__指定課題 1__
以下のリストの、「Switch PDF to」を含む行から始まりリストの最終行で終わる範囲(両端を含む)を、1行を1つの文字列とするJSONリストに変換してください。空行は含めないでください。

海外の有名紙であるニューヨークタイムズは、紙・ウェブ問わず、新しい取り組みをどんどん行っている媒体の一つです。具体的にどのような取り組みをはじめていて、その背景にはどのようなメディアのトレンドや大きな流れがあるのでしょうか。
この記事ではニューヨークタイムズの5つの取り組みや記事に着目し、それぞれの背景についても少しですが紹介していきたいと思います。
1. 動画ニュース
2013年秋にニューヨークタイムズがはじめた動画ニュースが「NYT minite」です。前日の重要なニュースを60秒の動画で観ることができるというもの。忙しいビジネスマンのニーズを汲み取ることと、スマホでの動画視聴する人に向けたコンテンツとして制作されています。
現在では、短弱の動画のニーズは増えているように思います。海外では、NowThis NewsやNewsyの台頭もありますし、VineやInstagramを記者/ジャーナリストが有効活用することも珍しくなくなりました。

__指定課題 2__
ニューヨークタイムズの取り組みに関する文章を、最後の文の次から書き継いでください。

__演習資料__
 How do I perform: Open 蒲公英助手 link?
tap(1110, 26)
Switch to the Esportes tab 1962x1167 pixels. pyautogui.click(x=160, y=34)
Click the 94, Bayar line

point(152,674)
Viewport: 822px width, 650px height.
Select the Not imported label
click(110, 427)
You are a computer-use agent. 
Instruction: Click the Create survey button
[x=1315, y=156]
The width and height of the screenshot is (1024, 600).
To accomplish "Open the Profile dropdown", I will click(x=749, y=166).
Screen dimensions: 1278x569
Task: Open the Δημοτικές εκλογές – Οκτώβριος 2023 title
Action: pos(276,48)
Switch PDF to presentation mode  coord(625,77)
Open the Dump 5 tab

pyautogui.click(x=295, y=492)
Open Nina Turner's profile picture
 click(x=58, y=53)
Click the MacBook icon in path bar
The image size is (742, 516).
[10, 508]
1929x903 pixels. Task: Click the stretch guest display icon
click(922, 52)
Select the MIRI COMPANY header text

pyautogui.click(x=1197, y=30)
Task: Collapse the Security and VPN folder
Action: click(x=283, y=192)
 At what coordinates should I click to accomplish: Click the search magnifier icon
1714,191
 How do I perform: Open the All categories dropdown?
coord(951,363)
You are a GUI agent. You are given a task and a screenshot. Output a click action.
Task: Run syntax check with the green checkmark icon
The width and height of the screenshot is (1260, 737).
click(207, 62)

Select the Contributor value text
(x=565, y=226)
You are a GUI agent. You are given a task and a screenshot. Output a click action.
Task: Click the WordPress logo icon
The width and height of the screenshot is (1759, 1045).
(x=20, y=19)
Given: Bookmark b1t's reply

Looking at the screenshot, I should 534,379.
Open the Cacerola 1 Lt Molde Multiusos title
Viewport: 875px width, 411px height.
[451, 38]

__課題への回答 1__
[
  "Switch PDF to presentation mode  coord(625,77)",
  "Open the Dump 5 tab",
  "pyautogui.click(x=295, y=492)",
  "Open Nina Turner's profile picture",
  " click(x=58, y=53)",
  "Click the MacBook icon in path bar",
  "The image size is (742, 516).",
  "[10, 508]",
  "1929x903 pixels. Task: Click the stretch guest display icon",
  "click(922, 52)",
  "Select the MIRI COMPANY header text",
  "pyautogui.click(x=1197, y=30)",
  "Task: Collapse the Security and VPN folder",
  "Action: click(x=283, y=192)",
  " At what coordinates should I click to accomplish: Click the search magnifier icon",
  "1714,191",
  " How do I perform: Open the All categories dropdown?",
  "coord(951,363)",
  "You are a GUI agent. You are given a task and a screenshot. Output a click action.",
  "Task: Run syntax check with the green checkmark icon",
  "The width and height of the screenshot is (1260, 737).",
  "click(207, 62)",
  "Select the Contributor value text",
  "(x=565, y=226)",
  "You are a GUI agent. You are given a task and a screenshot. Output a click action.",
  "Task: Click the WordPress logo icon",
  "The width and height of the screenshot is (1759, 1045).",
  "(x=20, y=19)",
  "Given: Bookmark b1t's reply",
  "Looking at the screenshot, I should 534,379.",
  "Open the Cacerola 1 Lt Molde Multiusos title",
  "Viewport: 875px width, 411px height.",
  "[451, 38]"
]

__課題への回答 2__
国内でも先日、東洋経済オンラインが"ビジネスエンタメ"を目指し、オリジナルの動画チャンネルをスタートしました。どの動画の切り口や編集も素晴らしく、この分野でどんどん市場を開拓していくことでしょう。また、ほかの国内メディアがどのようにこの領域に取り組んでいくのか、大変興味深いです。
2. キュレーション
ニューヨークタイムズが月8ドルという価格設定で打ち出したニュースキュレーションアプリ「NYT Now」。編集部による記事セレクトや記事要約などを楽しむことができるアプリとなっています。
Newswhipのデータによれば、ニューヨークタイムズの月間に発信する記事は7000本にも上ります。そのため、多くの記事の中から、特に重要だったり、読んでほしい記事をキュレーションしていくことは当然の流れかもしれません。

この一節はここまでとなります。